- Born: 1911 Shanghai, China
- Died: circa 1970 Taiwan

= Liang Baibo =

Chinese comics artist and painter

Liang Baibo (梁白波; 1911 – c. 1970) was a Chinese manhua artist and painter, best known for her short-lived comic strip, Miss Bee, published in 1935. She and Yu Feng were China's first female cartoonists. Born in Shanghai, she worked in Singapore and the Philippines, and was a member of the avant-garde Storm Society. She had a three-year extramarital relationship with the artist Ye Qianyu, but left him to marry an air force pilot. She moved to Taiwan after the Chinese Communist Revolution, and later died by suicide.

== Early life and career ==
Liang was born in 1911 into a middle-class family in Shanghai, with her ancestral home in Zhongshan, Guangdong. She studied at Hangzhou National College of Art (now China Academy of Art) and then at the Western Art Department of Shanghai Xinhua Art College, where she focused on oil painting.

She was a friend of the revolutionary poet Yin Fu (Bai Mang). In 1930, she drew nine illustrations for his poem collection Children Tower (孩儿塔). However, the book was not published at the time as Yin Fu was executed by the Kuomintang in early 1931 along with four others, together known as the Five Martyrs of the League of Left-Wing Writers.

Liang was a member of the avant-garde Storm Society, founded in 1931 by Pang Xunqin and Ni Yide. She used the pen name Bomb. Although she later dropped it at the exhortation of her friends, she adopted Bon instead, "to preserve the sound of an explosion". Individualistic and adventuresome by nature, she went to Singapore and then the Philippines, where she taught fine art at a Chinese middle school.

== Affair with Ye Qianyu and Miss Bee ==
Liang returned to Shanghai in early 1935. When submitting her cartoon at Time Book Company, she met Ye Qianyu, a prominent artist and editor, and instantly fell in love with him. According to Ye's memoir, she pursued him without caring about the fact that he was married with children, in the spirit of the romanticism of the 1930s.

In the spring of 1935, Liang and Ye participated in a sanitation propaganda project organized by the Tianjin–Pukou railway. They travelled to Beijing by train, where they stayed for a few days, and then decided to go into hiding in Nanjing. Living secretly with Ye, she drew the comic strip, Miss Bee (蜜蜂小姐), which was published on the front page of the newspaper Libao (立报; Standing Paper). It was one of the first and most famous strips with a female main character. The strip was only published for 25 days, however, before Ye's wife Luo Caiyun and her father tracked him down and forced him to return to Shanghai. Luo refused Ye's request for divorce, but the couple became legally separated.

In November 1935, Liang drew cartoons of the marriage of the "Movie Queen" Hu Die.

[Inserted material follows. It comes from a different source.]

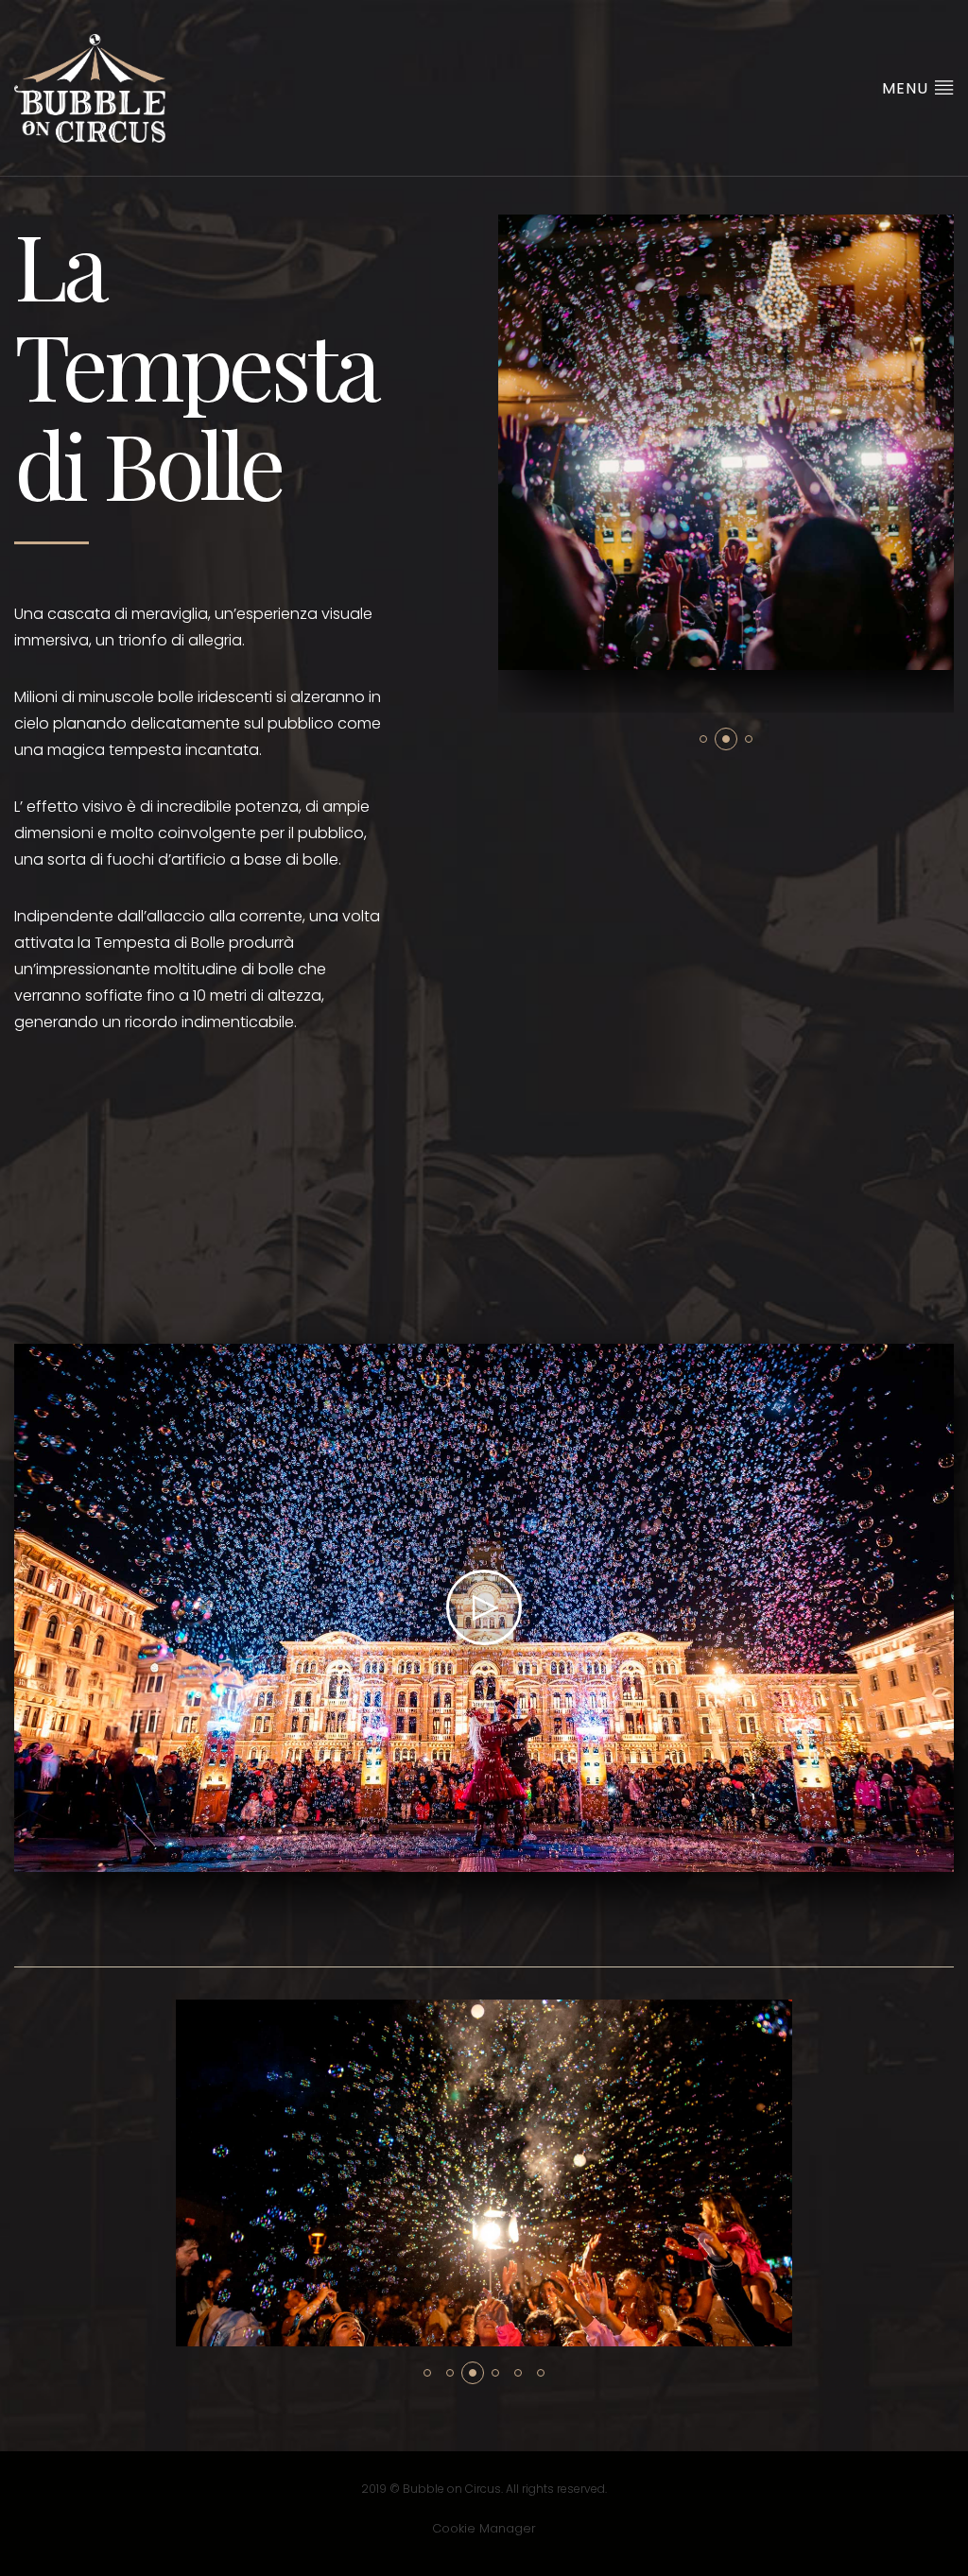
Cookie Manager (484, 2528)
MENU (907, 88)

In 1936, she was elected as one of the 31 members of the Arranging Committee of the First National Cartoon Exhibition.

When Japan invaded China and occupied Shanghai in 1937, Ye Qianyu, together with a group of fellow Shanghai cartoonists, formed the "National Salvation Cartoon Propaganda Corps". Funded by the Kuomintang government, the corps left Shanghai for the interior to spread anti-Japanese propaganda. Liang was the only female member of the corps.

The propaganda corps evacuated Shanghai and went to Wuhan. There she created a cartoon depicting a guerrilla fighter standing as a giant in front of the Japanese Army, which is considered her representative work in war propaganda. She also created the work Women Joining the War, which was exhibited in the Soviet Union. In 1938, Liang met Chen Enjie (陈恩杰), a pilot of the Republic of China Air Force, and fell in love with him on the spot. She terminated her three-year affair with Ye and later married Chen. She travelled to Tibet during the war.

== Later life and death ==
After the surrender of Japan, Liang returned to Shanghai in 1946 and travelled to Xinjiang to paint. When the Communist Party took over mainland China, she moved to Taiwan with her husband, and had a son. In Taiwan, she reconnected with Liao Molin (廖末林), another former member of the National Salvation Cartoon Propaganda Corps, and worked at a kiln Liao opened in Tainan. She later met the writer Lin Haiyin, who introduced her to work as an illustrator for the newspaper United Daily News. However, she did not find career success in Taiwan and suffered from schizophrenia. She died by suicide in Taiwan, circa 1970.

== Legacy ==
Liang is known as China's first female cartoonist, although Yu Feng was her contemporary and possible predecessor. Her known works are few but are praised for their high quality. Her short-lived comic strip, Miss Bee, is described by a critic as "very lovely; the lines were soft and beautiful, and the themes were very interesting. It drew much attention from other cartoonists and was welcomed by readers from the beginning." In Ye Qianyu's memoir, he recalled his three years spent with Liang fondly, and described her as a "talented painter". He said that she had a "poet's temperament" and that he drew much inspiration from her when creating his own works such as the comic strip Mr. Wang.